DEAR JERRY: Of special interest to me is when you do a “whatever happened to” feature. Now I would like to suggest Matt Lucas a good '60s artist that I haven't heard squat about for over 30 years.
As a Canadian living in Windsor, I recall that Lucas had several R&B-style hits in the Windsor-Detroit area. Most notable among them is probably “I'm Movin' On.”
I once went to one of Matt's concerts, and standing out in my memory is my surprise to see that he was a white singer. Though the label “blue-eyed soul singer” was usually attached to the Righteous Brothers and to the young Tom Jones, no one epitomized that term more than Matt Lucas.
Whatever happened to this energetic entertainer?
Kris Harper, Buffalo, N.Y.
DEAR KRIS: Matt is still energetic, and he is still entertaining. He is constantly touring and performing worldwide at clubs and various rockabilly music festivals.
I recently spoke to the “Blue-Eyed Blues Wonder,” who shares with us some of his memories of those early years especially in the segregated south.
“In Memphis, when we first shipped “I'm Movin' On” to the local dee jays, the reaction was pretty much that it was too wild and crazy. Worse yet, the white pop music format stations wouldn't touch it.
“I even went in person to some of the Memphis area stations, so they could see me. It didn't matter. They said I sounded too black, and considered the song too wild.
“I got tired of hearing that so I went to WDIA, one of top R&B stations in the world. Memphis legends Rufus Thomas and B.B. King were just two of the famous dee jays there. Rufus Thomas asked me “how come your own folks won't play your record?” I said, “Rufus, they say I sound too black."
“Rufus then asked to hear “I'm Movin' On.” After playing it he said, “Matt, you do have a lot of soul and you're gonna have a big hit here. I am going to play the heck out of this record.”
“He played it quite often, then got everyone at WDIA to play it. Then the other black stations jumped on it.”
“From that, the record became a big hit in Memphis. It then made the playlists of the white radio stations, like WHBQ. The white radio stations had to play the record because it was a hit, but it all started with Rufus Thomas on WDIA. Next thing I knew, it was climbing all the national (Billboard, Cash Box, Record World, etc.) charts.”

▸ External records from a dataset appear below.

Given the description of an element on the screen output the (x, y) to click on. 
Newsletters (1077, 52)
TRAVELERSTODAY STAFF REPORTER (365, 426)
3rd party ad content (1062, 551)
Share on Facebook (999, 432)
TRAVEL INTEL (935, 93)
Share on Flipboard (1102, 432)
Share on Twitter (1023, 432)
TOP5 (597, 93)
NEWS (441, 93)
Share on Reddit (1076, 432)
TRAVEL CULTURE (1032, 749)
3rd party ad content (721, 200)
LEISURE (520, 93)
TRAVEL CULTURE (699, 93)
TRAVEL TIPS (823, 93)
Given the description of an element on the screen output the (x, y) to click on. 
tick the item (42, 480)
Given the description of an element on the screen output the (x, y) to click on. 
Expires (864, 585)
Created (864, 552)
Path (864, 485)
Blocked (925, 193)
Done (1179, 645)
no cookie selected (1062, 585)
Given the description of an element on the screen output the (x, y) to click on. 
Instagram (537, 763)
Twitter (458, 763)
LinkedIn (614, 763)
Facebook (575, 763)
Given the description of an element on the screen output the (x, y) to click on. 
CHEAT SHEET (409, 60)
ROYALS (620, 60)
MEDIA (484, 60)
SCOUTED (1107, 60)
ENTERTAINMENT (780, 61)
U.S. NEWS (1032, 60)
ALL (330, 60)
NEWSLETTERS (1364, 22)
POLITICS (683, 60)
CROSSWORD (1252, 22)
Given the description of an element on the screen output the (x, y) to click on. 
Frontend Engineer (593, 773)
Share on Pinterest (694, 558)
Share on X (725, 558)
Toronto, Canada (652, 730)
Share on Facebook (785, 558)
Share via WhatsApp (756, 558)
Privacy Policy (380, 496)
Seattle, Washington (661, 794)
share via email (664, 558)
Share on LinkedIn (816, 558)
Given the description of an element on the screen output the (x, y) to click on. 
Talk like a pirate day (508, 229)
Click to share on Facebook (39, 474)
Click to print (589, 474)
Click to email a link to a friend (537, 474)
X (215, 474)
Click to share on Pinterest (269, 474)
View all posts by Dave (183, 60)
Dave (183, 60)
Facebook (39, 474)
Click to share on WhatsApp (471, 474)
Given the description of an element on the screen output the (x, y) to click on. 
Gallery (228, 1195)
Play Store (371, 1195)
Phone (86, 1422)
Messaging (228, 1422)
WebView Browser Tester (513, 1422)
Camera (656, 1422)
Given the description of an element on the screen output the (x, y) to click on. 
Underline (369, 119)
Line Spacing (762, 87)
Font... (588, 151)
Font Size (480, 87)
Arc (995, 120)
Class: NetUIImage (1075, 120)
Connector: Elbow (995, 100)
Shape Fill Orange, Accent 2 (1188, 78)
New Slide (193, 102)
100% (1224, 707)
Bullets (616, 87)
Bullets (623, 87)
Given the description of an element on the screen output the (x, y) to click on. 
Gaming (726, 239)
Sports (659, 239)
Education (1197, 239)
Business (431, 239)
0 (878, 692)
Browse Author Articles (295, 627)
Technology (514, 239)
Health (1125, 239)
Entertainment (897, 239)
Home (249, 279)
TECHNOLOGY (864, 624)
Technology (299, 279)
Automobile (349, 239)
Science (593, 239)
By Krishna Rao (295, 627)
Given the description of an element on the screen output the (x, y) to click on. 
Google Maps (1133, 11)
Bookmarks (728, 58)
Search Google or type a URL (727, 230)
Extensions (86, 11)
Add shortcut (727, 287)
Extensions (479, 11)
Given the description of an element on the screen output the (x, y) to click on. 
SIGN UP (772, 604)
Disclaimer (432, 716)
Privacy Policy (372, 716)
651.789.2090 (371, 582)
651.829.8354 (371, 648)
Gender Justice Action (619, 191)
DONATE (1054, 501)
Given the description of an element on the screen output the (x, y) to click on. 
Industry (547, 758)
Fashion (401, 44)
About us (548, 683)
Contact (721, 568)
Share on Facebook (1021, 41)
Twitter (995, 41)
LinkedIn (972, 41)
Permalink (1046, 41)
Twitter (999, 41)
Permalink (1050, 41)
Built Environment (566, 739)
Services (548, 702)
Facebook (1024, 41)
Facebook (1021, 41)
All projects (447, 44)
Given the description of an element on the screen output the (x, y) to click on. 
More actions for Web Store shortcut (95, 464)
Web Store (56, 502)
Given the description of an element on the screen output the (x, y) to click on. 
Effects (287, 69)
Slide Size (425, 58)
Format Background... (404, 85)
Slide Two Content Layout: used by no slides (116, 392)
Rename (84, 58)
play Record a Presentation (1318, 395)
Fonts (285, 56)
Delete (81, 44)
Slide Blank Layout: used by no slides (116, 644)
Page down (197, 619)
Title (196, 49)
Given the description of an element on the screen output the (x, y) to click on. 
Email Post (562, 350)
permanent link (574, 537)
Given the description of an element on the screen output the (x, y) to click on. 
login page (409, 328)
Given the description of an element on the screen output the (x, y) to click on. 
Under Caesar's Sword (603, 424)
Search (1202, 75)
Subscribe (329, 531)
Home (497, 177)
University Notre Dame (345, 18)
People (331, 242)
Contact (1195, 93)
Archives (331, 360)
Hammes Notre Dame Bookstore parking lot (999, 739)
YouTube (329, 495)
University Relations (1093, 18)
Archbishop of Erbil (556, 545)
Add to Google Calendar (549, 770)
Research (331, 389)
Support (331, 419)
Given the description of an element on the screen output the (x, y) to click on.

At about this same time, Rufus Thomas was very a hot R&B artist himself, with all of his “dog” hits. He had “The Dog,” then “Walking the Dog,” followed by “Can Your Monkey Do the Dog.”
Fortunately, most of Matt's recordings are easily available on one “Greatest Hits” CD. For titles and ordering information, write: Blue Jam Records, PO Box 96, McAlpin FL 32062.
My maiden name was Sweeney, and as a teenager in the '50s I took a lot of good-natured teasing because of a hit song.
I am quite sure the true title is “Call Me Sweetie,” but my friends used to always sing “call me, Sweeney.” Then followed a part about being bitter (sweet-bitter, get it?). The singer is a female with a powerful voice.
Be a sweetie and identify this long lost tune for me.
Janet Sweeney-Morgan, New Haven, Conn.
DEAR JANET: I must take advantage of this opportunity to increase my sweetness ranking.
Your mystery song is “Don't Call Me Sweetie (Cause I'm Bitter),” a summer '57 hit for Eileen Rodgers (Columbia 40908).
Perhaps because your friends did want you to call them, they intentionally omitted the “Don't” from the title, thus leaving it in your memory sans the first word.
You are quite correct about the great voice of Eileen Rodgers. Her Top 20 hit, “Miracle of Love,” is one of the finest pop female vocals of the era. “Treasure of Your Love” is another gem.
IZ ZAT SO? The 1963 hit single of “I'm Movin' On” is Smash 1813 ($8 to $12); however, the original issue came out on Renay 304, a tiny Memphis label. This first pressing can sell for over $100.